**Work item:**
Exactly as written, retype the lines that run from the line holding "The width and" through the end of the records below. Do not include pictures.

■ ■ ■ ■ ■ ■ ■

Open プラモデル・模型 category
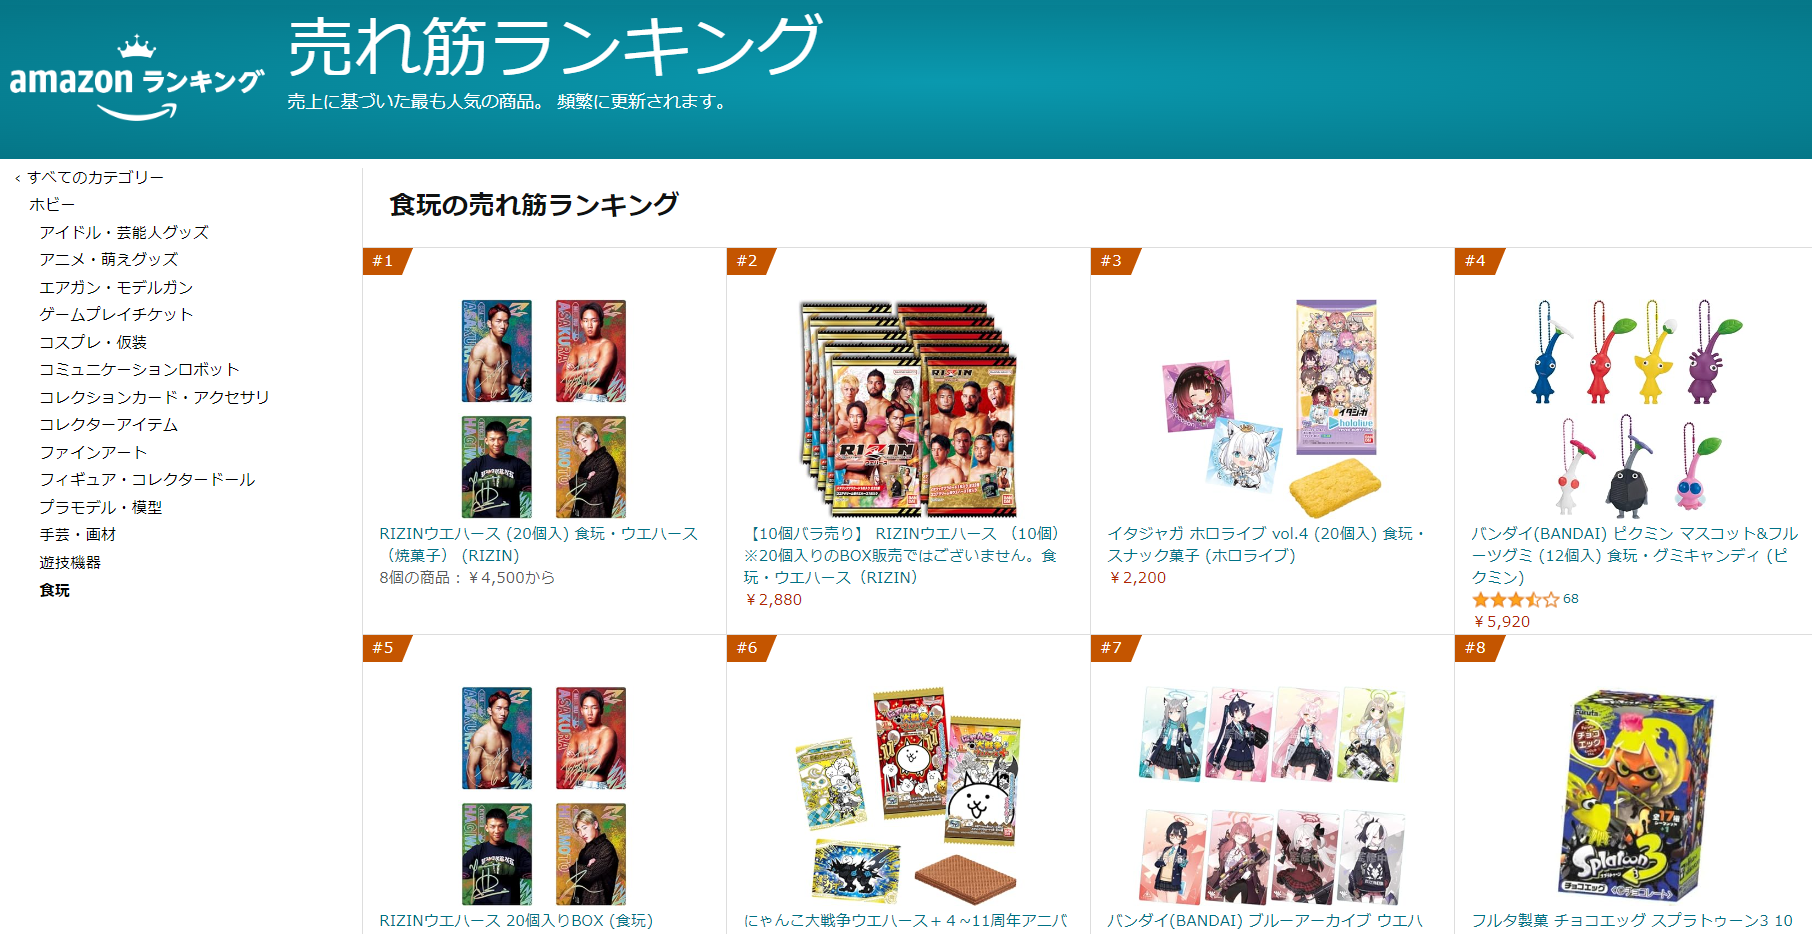 [101, 507]
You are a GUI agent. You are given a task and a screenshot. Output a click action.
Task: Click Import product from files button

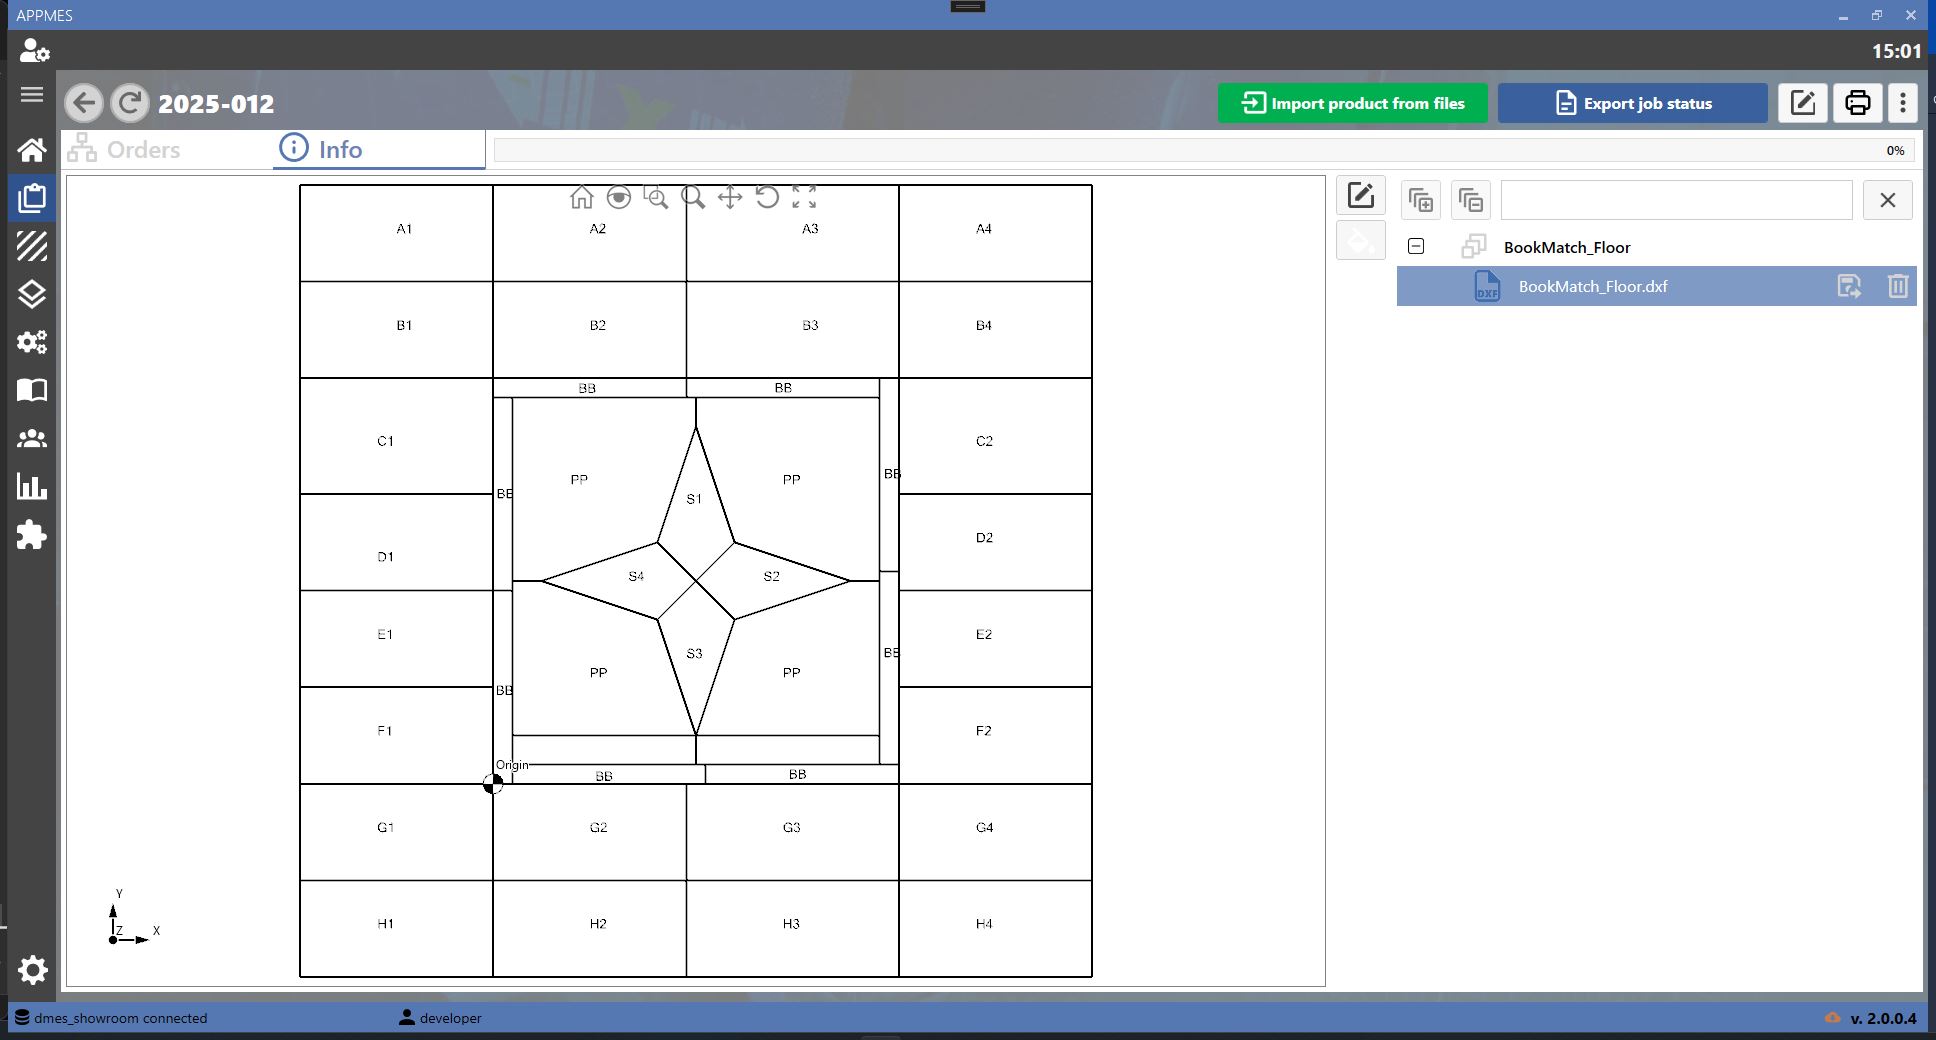1353,103
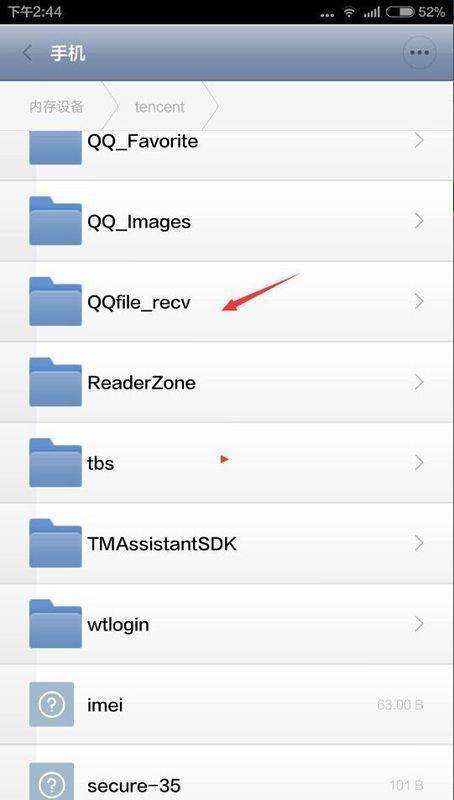Tap the back arrow beside 手机

pos(28,53)
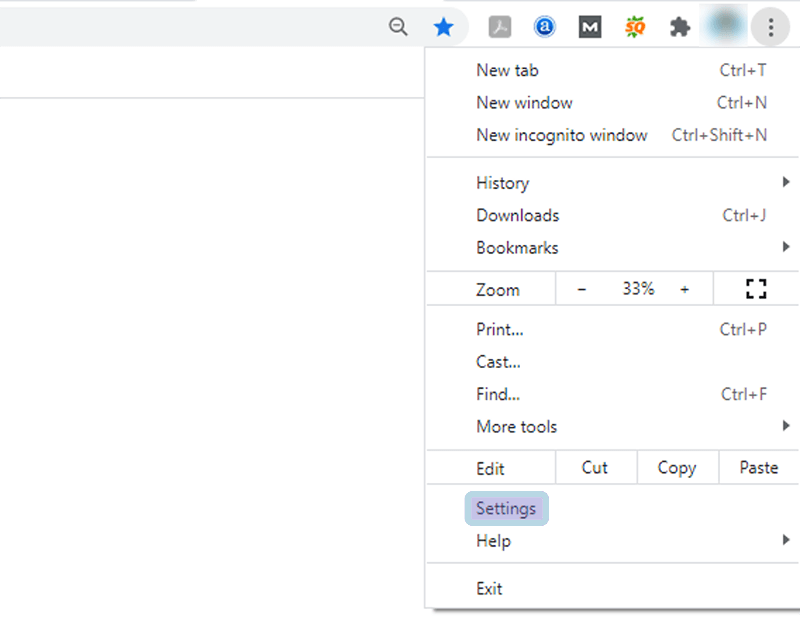Viewport: 800px width, 623px height.
Task: Open the browser profile avatar
Action: 723,27
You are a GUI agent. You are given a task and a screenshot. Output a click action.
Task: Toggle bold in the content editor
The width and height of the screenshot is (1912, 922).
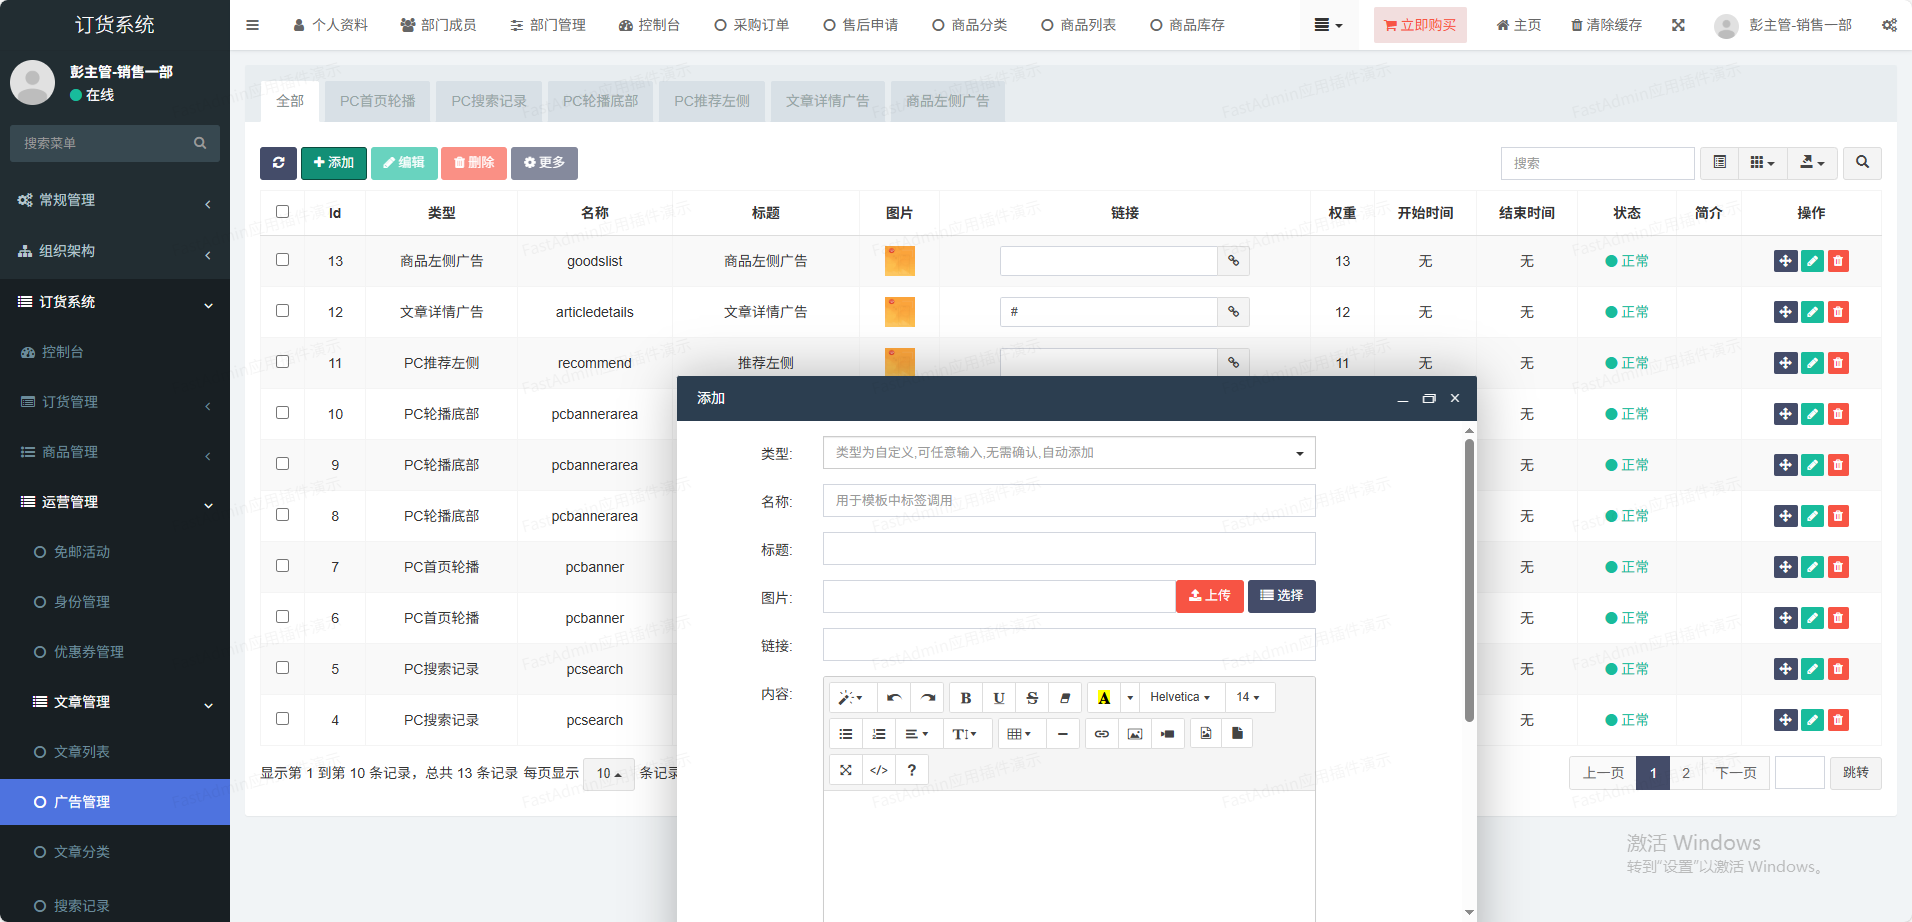pyautogui.click(x=965, y=698)
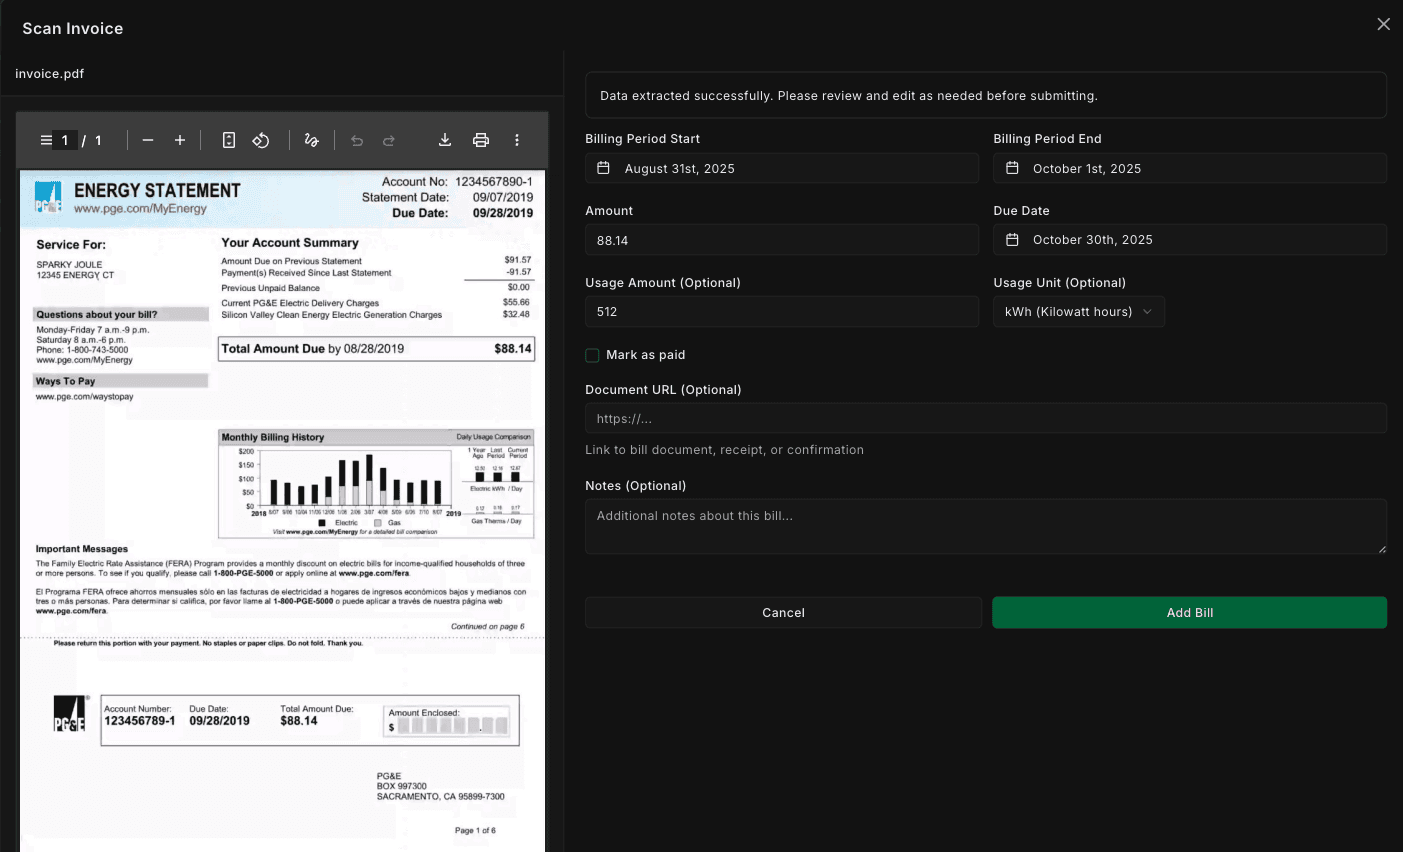Viewport: 1403px width, 852px height.
Task: Zoom out the PDF with minus icon
Action: coord(148,140)
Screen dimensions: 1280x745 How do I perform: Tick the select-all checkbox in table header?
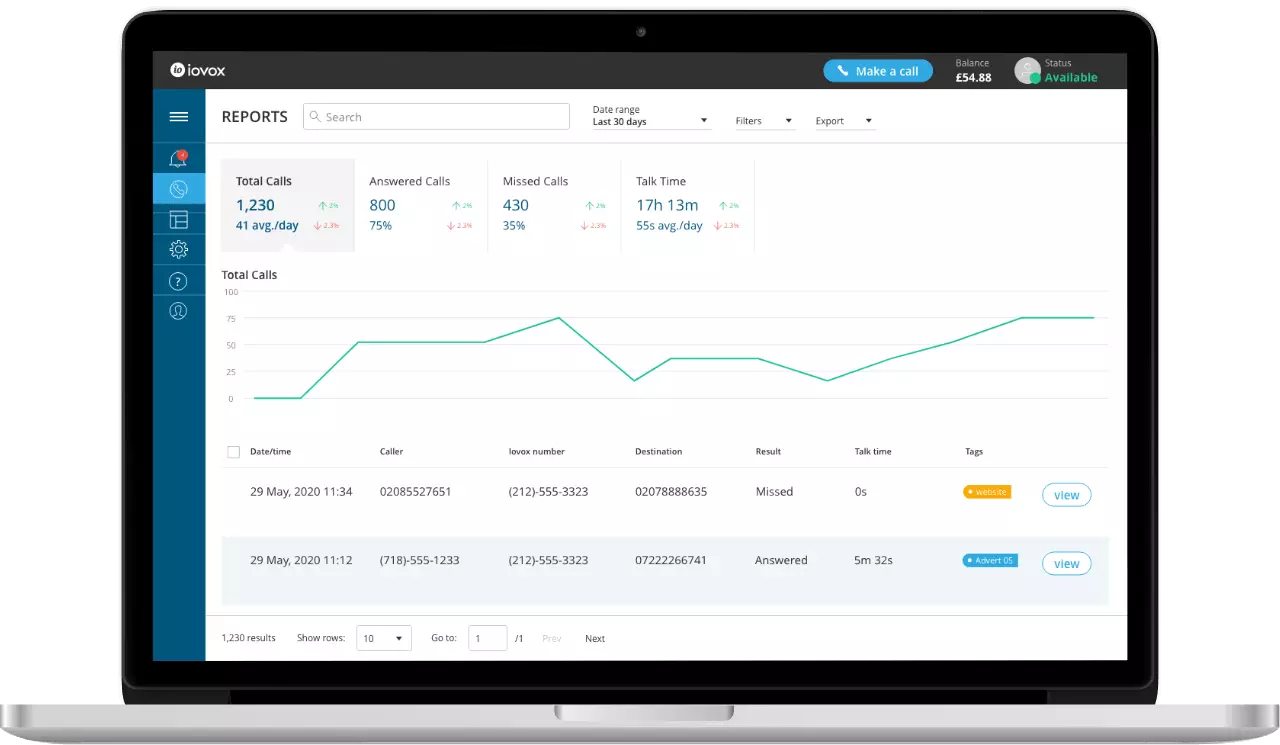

■ ■ ■ ■ ■ ■ ■

**Answer to the exercise:**
The width and height of the screenshot is (1912, 922).
pyautogui.click(x=965, y=698)
Viewport: 1403px width, 852px height.
Task: Zoom out the PDF with minus icon
Action: coord(148,140)
Screen dimensions: 1280x745 How do I perform: Tick the select-all checkbox in table header?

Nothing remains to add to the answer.